■ Teks Bacaan ■
★ ★ ★ ★
Pukul 2 siang akhirnya kami sampai di Ampana dan langsung menuju Nebula Cottages yang halamannya penuh dengan pohon kelapa. Di cottages yang beralamat di Jalan Tanjung Api No.05 Labuan, Ampana itu, saya mendapatkan satu cottage seharga Rp 250.000 per malam.

Di dalamnya ada dua tempat tidur, AC, TV plat, kursi dan meja serta lemari. Juga ada kamar mandi di dalam dengan air panas dan dingin. Cottages ini juga punya serambi depan dengan dua kursi dan 1 meja, menghadap sungai kecil dan perkampungan nelayan.

Jam makan siang sudah lewat, kami pun mencari makan. Lagi-lagi Rumah Makan Pangkep menjadi pilihan karena jumlahnya cukup banyak di Kota Ampana. Sepengamatan saya di kota ini belum ada Rumah Makan Padang dan Warung Tegal (Warteg).

Kata  Akil masyarakat asli Ampana juga memiliki makanan khas yang disebut Sinole atau sejenis sagu yang dicampur dengan parutan kelapa muda yang sudah disangrai. Teman makannya ikan dan sambal dabu-dabu.

Sayangnya sulit mencari rumah makan yang menyajikan kuliner tradisional warga Ampana tersebut. Biasanya hanya disajikan di rumah-rumah orang Ampana atau pada saat-saat perayaan tertentu. Usai makan, kami pun keliling Ampana.

Di perjalanan kami membeli pisang goreng khas Ampana yang legit ditambah dengan sambalnya yang mirip sambal kerupuk amplang, buat ngemil.
★ ★ ★ ★
■ Cuplikan Data ■
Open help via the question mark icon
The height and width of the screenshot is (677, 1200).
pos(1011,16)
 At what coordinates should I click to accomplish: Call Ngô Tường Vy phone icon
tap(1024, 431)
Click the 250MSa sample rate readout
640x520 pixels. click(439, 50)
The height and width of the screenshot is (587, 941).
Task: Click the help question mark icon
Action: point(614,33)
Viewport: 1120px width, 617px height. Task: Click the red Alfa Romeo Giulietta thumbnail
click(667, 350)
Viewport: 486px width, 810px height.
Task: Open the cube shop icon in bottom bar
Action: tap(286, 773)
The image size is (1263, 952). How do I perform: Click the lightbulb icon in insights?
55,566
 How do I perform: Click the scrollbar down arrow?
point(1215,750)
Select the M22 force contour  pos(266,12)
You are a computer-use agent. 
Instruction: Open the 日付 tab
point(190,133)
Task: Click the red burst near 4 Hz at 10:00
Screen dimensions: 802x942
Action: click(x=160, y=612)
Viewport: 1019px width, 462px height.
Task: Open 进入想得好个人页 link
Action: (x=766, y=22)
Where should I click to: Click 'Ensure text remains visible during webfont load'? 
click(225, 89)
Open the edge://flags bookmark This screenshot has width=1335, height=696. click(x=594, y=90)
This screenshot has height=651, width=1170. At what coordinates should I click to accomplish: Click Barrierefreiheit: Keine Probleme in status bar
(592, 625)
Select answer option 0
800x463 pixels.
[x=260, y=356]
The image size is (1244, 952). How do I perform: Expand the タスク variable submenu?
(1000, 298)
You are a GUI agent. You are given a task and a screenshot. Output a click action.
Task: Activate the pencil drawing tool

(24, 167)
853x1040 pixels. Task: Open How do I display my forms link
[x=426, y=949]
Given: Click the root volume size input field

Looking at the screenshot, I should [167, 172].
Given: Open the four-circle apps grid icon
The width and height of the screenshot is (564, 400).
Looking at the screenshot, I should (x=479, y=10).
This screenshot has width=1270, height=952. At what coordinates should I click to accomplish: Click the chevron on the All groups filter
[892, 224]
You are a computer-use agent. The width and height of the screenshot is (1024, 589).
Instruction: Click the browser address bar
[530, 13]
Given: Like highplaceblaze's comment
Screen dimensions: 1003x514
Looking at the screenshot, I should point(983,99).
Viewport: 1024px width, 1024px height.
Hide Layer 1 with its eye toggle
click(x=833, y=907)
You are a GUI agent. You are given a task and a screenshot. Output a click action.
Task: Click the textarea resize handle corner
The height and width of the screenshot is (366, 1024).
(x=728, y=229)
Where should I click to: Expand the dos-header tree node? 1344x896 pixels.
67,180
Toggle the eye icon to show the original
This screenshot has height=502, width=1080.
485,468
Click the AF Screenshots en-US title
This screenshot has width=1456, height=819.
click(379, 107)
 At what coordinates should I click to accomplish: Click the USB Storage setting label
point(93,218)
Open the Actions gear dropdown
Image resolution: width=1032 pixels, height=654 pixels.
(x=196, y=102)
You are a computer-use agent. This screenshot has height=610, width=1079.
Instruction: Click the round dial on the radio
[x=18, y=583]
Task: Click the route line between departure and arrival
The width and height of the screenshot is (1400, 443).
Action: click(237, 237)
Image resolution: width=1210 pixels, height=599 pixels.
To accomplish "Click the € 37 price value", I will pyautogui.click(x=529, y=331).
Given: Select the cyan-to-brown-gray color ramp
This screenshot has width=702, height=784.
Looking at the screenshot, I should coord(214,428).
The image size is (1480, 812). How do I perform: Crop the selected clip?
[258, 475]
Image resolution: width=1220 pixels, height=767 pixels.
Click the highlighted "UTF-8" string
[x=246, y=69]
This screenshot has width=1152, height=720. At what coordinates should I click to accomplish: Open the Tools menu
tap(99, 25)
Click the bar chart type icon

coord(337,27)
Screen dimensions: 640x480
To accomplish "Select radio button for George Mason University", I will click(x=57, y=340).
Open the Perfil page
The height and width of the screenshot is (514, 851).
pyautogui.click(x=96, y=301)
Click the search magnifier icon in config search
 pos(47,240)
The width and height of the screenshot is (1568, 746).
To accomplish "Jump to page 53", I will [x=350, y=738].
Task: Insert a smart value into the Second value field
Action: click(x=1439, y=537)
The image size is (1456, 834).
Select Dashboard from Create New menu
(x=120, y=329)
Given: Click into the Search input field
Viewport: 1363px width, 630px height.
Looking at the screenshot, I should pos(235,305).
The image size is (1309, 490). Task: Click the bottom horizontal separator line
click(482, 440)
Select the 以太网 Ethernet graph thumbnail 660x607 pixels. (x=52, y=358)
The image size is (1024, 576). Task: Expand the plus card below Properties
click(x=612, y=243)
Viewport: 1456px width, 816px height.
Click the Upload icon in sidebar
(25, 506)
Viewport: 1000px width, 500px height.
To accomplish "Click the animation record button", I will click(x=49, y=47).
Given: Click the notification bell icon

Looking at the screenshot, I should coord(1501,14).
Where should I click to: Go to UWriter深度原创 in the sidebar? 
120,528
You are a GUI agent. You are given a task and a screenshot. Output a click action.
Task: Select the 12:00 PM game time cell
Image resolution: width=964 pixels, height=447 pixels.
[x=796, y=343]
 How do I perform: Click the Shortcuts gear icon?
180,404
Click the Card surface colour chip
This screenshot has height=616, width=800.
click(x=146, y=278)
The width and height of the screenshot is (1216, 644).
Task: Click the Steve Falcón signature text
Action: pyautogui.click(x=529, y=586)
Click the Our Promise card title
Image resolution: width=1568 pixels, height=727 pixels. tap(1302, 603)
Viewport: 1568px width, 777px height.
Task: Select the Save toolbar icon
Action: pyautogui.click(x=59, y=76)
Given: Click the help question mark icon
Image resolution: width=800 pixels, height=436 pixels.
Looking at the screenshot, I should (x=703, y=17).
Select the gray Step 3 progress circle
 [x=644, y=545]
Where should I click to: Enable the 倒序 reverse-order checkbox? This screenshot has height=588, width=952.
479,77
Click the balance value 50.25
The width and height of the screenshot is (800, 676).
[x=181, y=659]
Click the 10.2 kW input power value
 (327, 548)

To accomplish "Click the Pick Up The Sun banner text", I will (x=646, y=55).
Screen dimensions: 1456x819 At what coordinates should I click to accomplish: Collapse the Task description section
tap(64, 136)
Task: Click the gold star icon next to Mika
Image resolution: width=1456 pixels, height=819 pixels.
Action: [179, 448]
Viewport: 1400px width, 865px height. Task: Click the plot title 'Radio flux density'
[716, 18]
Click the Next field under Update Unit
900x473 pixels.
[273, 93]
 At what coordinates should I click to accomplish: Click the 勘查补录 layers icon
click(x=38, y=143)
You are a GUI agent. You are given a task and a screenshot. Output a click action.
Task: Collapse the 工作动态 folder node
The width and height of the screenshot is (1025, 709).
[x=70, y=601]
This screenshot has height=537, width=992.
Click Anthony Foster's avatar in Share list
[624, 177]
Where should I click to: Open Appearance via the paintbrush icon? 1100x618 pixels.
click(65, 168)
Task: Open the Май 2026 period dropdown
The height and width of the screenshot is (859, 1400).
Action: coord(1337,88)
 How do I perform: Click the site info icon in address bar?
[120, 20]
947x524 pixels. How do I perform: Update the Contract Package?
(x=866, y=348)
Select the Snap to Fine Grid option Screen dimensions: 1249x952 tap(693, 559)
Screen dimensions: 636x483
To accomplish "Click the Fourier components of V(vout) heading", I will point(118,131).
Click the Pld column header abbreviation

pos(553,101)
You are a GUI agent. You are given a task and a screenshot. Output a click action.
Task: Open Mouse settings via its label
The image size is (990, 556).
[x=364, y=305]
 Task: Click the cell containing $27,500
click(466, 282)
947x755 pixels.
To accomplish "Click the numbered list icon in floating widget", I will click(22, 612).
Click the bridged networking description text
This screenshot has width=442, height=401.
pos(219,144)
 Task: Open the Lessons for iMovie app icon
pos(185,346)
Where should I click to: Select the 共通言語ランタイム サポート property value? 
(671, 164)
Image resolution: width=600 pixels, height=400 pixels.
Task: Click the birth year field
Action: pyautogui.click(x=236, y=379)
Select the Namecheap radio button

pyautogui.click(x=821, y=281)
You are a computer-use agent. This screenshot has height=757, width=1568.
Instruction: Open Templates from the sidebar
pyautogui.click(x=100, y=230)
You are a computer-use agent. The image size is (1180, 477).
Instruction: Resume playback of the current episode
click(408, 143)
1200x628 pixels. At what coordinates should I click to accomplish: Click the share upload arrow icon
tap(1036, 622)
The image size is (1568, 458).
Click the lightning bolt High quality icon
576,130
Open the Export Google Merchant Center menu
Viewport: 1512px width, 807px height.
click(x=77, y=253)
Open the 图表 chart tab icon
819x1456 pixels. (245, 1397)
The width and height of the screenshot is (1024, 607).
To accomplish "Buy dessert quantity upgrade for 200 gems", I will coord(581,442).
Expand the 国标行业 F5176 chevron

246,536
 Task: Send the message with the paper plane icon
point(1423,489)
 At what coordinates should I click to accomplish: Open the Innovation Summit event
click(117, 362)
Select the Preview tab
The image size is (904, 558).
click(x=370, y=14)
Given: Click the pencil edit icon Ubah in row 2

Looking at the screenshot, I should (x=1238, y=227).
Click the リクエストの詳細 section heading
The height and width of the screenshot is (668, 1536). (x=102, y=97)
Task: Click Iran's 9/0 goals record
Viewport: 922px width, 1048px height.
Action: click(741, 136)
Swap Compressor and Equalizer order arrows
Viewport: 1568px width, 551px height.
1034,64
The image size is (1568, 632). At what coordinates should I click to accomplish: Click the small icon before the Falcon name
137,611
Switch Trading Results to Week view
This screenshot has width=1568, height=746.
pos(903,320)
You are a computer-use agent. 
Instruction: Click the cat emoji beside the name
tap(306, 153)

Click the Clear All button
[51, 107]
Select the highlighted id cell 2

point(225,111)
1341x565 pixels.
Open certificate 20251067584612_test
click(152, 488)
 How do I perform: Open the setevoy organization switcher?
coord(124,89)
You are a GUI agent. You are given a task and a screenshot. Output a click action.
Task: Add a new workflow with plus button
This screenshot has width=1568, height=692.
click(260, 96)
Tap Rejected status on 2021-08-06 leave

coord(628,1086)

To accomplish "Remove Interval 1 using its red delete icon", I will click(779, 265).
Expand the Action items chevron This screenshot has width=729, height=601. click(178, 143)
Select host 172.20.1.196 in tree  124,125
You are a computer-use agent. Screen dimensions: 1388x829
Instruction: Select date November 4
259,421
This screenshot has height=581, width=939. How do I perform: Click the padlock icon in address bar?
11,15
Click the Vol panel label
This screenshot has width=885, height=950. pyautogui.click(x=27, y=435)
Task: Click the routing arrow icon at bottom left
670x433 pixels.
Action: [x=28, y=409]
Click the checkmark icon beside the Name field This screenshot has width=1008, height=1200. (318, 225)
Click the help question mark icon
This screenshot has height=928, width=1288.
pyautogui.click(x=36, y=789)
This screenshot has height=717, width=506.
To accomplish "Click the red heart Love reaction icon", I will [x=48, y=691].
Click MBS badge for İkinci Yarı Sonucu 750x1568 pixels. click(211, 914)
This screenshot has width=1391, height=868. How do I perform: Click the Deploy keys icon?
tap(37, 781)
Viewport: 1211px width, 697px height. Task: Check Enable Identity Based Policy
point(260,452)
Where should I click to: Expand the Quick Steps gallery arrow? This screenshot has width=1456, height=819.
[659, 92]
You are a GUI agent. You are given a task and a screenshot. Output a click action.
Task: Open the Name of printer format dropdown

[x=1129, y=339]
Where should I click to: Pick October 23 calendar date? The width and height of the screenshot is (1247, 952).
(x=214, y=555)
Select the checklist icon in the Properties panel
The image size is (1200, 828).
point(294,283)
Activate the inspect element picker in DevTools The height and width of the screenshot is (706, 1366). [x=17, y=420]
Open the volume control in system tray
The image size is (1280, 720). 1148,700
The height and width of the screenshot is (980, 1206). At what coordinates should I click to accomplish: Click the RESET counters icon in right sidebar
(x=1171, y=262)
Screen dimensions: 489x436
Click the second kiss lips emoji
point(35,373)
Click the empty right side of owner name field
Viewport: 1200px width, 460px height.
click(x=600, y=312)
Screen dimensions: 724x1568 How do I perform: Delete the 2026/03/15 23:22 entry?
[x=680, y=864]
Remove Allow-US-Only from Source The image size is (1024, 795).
★ ★ ★ ★
■ Petunjuk Latihan ■
Ulangi seluruh teks tentang singgah di Ampana tanpa mengubah satu kata pun. Entri tersebut merupakan bahan tersendiri yang tidak berkaitan dengan teks.

■ Hasil Latihan ■
Pukul 2 siang akhirnya kami sampai di Ampana dan langsung menuju Nebula Cottages yang halamannya penuh dengan pohon kelapa. Di cottages yang beralamat di Jalan Tanjung Api No.05 Labuan, Ampana itu, saya mendapatkan satu cottage seharga Rp 250.000 per malam.

Di dalamnya ada dua tempat tidur, AC, TV plat, kursi dan meja serta lemari. Juga ada kamar mandi di dalam dengan air panas dan dingin. Cottages ini juga punya serambi depan dengan dua kursi dan 1 meja, menghadap sungai kecil dan perkampungan nelayan.

Jam makan siang sudah lewat, kami pun mencari makan. Lagi-lagi Rumah Makan Pangkep menjadi pilihan karena jumlahnya cukup banyak di Kota Ampana. Sepengamatan saya di kota ini belum ada Rumah Makan Padang dan Warung Tegal (Warteg).

Kata  Akil masyarakat asli Ampana juga memiliki makanan khas yang disebut Sinole atau sejenis sagu yang dicampur dengan parutan kelapa muda yang sudah disangrai. Teman makannya ikan dan sambal dabu-dabu.

Sayangnya sulit mencari rumah makan yang menyajikan kuliner tradisional warga Ampana tersebut. Biasanya hanya disajikan di rumah-rumah orang Ampana atau pada saat-saat perayaan tertentu. Usai makan, kami pun keliling Ampana.

Di perjalanan kami membeli pisang goreng khas Ampana yang legit ditambah dengan sambalnya yang mirip sambal kerupuk amplang, buat ngemil.